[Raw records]
******************************

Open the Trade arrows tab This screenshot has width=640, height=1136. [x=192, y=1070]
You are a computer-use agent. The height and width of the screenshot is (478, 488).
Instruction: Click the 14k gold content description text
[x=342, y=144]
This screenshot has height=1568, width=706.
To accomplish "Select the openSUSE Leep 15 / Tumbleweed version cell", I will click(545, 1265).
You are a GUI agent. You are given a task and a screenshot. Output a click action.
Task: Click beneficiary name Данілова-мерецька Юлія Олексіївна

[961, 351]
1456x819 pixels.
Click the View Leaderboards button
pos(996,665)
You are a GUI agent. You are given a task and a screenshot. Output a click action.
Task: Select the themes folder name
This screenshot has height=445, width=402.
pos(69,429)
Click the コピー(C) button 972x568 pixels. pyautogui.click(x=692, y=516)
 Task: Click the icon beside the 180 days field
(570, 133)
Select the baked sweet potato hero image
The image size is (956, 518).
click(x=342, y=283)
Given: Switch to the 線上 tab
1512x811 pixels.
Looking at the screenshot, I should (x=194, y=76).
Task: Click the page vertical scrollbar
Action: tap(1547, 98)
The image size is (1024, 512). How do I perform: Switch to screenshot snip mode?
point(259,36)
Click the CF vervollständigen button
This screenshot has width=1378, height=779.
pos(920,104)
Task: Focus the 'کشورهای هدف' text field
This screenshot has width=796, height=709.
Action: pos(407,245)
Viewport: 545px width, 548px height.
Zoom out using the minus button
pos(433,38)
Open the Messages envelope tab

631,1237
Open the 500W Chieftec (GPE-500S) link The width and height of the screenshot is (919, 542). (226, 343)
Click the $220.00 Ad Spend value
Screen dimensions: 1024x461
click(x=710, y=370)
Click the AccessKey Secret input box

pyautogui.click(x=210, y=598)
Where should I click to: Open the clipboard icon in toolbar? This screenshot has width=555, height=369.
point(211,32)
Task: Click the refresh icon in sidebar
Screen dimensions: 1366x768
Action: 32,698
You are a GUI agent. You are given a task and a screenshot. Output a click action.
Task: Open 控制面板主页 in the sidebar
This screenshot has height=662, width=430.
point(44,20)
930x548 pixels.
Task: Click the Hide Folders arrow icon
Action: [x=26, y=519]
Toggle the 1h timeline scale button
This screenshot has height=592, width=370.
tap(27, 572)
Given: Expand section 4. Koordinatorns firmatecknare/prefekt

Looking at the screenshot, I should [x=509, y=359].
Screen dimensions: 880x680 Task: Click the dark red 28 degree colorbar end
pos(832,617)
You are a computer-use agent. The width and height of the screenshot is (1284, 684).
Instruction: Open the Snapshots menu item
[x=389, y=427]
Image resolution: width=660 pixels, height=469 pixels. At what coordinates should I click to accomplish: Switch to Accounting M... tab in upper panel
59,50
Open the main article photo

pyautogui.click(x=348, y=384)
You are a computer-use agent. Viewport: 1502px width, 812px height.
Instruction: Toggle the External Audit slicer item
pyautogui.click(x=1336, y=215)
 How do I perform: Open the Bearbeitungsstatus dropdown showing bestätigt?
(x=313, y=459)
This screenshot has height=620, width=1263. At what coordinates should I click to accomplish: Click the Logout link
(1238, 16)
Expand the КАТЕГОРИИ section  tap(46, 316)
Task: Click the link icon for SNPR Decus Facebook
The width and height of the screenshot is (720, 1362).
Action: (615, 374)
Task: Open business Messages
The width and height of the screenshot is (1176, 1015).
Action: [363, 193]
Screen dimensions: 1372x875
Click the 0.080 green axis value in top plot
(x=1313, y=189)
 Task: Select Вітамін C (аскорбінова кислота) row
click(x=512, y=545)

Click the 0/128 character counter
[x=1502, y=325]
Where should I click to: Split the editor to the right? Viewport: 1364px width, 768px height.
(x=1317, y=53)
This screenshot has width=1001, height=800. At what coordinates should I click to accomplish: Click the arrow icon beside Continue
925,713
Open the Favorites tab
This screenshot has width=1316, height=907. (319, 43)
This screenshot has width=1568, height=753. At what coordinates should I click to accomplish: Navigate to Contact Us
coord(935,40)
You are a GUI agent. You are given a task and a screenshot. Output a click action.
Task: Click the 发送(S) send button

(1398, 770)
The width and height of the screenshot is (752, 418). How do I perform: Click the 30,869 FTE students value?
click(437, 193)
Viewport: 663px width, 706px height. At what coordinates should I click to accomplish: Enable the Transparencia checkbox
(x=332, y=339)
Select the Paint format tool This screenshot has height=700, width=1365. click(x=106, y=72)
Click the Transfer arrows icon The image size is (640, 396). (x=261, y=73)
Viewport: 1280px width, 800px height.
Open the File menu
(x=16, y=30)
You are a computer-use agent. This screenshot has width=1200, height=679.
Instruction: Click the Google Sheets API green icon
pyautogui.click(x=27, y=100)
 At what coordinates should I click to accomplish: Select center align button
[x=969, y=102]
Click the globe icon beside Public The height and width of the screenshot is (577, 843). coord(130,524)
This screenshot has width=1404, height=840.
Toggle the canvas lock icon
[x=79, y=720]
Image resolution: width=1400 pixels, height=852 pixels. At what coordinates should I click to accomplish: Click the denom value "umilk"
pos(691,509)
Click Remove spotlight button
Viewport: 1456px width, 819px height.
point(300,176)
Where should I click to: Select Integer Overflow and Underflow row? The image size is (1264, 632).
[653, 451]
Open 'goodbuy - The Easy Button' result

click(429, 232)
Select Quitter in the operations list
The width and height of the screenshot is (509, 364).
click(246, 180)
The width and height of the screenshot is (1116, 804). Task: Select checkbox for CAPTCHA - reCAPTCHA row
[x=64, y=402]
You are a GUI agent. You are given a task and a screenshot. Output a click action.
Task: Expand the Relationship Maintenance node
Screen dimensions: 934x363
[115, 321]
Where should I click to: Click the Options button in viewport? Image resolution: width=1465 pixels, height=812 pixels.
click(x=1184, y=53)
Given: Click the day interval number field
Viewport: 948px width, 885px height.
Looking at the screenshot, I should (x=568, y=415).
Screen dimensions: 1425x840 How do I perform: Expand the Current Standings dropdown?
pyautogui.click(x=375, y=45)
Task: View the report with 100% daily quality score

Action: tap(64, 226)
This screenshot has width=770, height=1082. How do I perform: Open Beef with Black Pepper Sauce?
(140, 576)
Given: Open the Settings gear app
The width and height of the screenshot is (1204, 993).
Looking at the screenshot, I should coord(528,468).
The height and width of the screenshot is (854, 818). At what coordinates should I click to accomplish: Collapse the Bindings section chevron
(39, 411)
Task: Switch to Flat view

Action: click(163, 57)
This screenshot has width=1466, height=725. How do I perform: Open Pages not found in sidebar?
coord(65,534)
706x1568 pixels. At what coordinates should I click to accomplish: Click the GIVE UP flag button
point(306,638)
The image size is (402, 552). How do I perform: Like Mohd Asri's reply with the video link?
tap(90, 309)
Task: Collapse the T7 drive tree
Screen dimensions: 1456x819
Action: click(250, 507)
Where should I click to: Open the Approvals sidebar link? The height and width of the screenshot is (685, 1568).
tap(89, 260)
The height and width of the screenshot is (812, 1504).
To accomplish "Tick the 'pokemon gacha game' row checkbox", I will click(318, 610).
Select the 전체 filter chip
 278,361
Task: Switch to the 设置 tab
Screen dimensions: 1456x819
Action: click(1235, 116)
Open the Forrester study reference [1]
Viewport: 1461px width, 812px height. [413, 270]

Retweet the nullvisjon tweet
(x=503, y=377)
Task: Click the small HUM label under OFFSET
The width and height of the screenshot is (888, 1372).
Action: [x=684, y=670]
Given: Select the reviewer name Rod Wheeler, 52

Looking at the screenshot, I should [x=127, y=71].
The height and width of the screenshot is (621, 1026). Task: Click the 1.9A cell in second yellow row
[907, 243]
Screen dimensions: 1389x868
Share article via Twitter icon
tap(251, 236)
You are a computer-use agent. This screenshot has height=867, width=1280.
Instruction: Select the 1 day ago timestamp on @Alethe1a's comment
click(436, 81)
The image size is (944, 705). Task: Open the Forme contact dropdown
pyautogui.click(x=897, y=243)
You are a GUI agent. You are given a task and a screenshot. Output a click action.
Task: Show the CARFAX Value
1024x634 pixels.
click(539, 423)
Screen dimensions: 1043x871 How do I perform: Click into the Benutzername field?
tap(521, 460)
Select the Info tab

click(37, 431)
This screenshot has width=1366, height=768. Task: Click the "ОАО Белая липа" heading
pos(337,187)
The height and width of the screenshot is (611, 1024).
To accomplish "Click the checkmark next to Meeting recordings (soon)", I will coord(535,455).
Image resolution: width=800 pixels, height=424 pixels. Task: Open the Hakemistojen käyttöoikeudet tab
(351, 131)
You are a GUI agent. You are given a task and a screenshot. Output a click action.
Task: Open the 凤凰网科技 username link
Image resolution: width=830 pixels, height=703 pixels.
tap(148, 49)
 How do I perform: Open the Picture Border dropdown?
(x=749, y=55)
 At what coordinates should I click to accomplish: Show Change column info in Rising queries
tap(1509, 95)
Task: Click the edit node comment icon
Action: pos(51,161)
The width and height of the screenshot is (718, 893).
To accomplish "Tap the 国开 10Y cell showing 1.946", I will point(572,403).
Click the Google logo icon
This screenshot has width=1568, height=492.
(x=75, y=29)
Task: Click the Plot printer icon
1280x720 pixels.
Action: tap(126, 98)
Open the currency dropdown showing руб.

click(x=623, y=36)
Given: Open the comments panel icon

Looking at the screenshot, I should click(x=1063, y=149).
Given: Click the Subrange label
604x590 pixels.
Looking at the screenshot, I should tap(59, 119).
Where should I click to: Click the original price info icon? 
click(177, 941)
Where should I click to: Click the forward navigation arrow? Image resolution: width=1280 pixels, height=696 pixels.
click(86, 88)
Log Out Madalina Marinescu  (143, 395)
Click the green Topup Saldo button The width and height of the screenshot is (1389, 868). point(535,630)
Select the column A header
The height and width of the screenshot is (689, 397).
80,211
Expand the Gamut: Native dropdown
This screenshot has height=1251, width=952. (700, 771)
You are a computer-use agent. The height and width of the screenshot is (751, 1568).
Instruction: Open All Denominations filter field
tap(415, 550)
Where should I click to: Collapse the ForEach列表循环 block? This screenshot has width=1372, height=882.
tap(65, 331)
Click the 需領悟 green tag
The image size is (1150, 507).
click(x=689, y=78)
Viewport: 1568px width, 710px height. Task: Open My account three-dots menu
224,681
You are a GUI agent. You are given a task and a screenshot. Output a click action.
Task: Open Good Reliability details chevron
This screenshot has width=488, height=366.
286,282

******************************

## REQUEST
Reproduce verbatim the lines from the one containing "The width and height of the screenshot is (1116, 804)." to the one containing "(x=503, y=377)", including both of those lines.

## EXERCISE SOLUTION
The width and height of the screenshot is (1116, 804). Task: Select checkbox for CAPTCHA - reCAPTCHA row
[x=64, y=402]
You are a GUI agent. You are given a task and a screenshot. Output a click action.
Task: Expand the Relationship Maintenance node
Screen dimensions: 934x363
[115, 321]
Where should I click to: Click the Options button in viewport? Image resolution: width=1465 pixels, height=812 pixels.
click(x=1184, y=53)
Given: Click the day interval number field
Viewport: 948px width, 885px height.
Looking at the screenshot, I should (x=568, y=415).
Screen dimensions: 1425x840 How do I perform: Expand the Current Standings dropdown?
pyautogui.click(x=375, y=45)
Task: View the report with 100% daily quality score

Action: tap(64, 226)
This screenshot has width=770, height=1082. How do I perform: Open Beef with Black Pepper Sauce?
(140, 576)
Given: Open the Settings gear app
The width and height of the screenshot is (1204, 993).
Looking at the screenshot, I should coord(528,468).
The height and width of the screenshot is (854, 818). At what coordinates should I click to accomplish: Collapse the Bindings section chevron
(39, 411)
Task: Switch to Flat view

Action: click(163, 57)
This screenshot has width=1466, height=725. How do I perform: Open Pages not found in sidebar?
coord(65,534)
706x1568 pixels. At what coordinates should I click to accomplish: Click the GIVE UP flag button
point(306,638)
The image size is (402, 552). How do I perform: Like Mohd Asri's reply with the video link?
tap(90, 309)
Task: Collapse the T7 drive tree
Screen dimensions: 1456x819
Action: click(250, 507)
Where should I click to: Open the Approvals sidebar link? The height and width of the screenshot is (685, 1568).
tap(89, 260)
The height and width of the screenshot is (812, 1504).
To accomplish "Tick the 'pokemon gacha game' row checkbox", I will click(318, 610).
Select the 전체 filter chip
 278,361
Task: Switch to the 设置 tab
Screen dimensions: 1456x819
Action: click(1235, 116)
Open the Forrester study reference [1]
Viewport: 1461px width, 812px height. [413, 270]

Retweet the nullvisjon tweet
(x=503, y=377)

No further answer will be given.